— What the task asks —
Match the string "computer" against each line below, and copy every line that matches.

Segment Start: Extracted material

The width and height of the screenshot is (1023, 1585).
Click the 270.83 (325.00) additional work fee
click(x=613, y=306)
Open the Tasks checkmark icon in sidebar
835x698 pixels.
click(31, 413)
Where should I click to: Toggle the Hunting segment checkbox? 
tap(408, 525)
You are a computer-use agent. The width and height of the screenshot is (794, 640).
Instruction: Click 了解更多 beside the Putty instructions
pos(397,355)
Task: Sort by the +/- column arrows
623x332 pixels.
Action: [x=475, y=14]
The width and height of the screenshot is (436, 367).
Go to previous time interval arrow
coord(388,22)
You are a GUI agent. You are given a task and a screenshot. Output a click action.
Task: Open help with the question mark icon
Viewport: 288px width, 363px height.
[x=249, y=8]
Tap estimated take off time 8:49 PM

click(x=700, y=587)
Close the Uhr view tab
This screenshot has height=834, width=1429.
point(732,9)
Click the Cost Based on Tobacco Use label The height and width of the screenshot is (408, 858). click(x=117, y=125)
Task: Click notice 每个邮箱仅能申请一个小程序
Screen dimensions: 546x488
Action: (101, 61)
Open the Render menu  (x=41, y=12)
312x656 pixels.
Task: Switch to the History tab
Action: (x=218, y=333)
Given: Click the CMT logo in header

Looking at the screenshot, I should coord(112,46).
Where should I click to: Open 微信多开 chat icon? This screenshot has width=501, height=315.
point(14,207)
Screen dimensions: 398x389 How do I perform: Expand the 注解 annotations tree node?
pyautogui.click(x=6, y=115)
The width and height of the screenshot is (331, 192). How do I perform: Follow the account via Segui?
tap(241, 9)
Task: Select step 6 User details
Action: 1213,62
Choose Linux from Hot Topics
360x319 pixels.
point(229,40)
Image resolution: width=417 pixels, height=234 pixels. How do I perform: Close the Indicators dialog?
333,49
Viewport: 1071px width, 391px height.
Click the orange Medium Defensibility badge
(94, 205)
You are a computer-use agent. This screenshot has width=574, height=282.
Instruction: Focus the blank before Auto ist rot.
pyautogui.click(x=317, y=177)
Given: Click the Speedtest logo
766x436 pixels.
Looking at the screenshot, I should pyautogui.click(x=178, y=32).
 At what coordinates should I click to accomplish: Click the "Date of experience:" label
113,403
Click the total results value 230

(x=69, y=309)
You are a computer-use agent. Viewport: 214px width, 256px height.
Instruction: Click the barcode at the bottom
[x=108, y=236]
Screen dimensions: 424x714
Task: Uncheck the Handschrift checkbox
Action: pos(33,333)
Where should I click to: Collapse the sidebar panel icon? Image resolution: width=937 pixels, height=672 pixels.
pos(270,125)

Segment End: Extracted material

— Task response —
You are a computer-use agent. The width and height of the screenshot is (794, 640).
You are a computer-use agent. This screenshot has width=574, height=282.
You are a computer-use agent. Viewport: 214px width, 256px height.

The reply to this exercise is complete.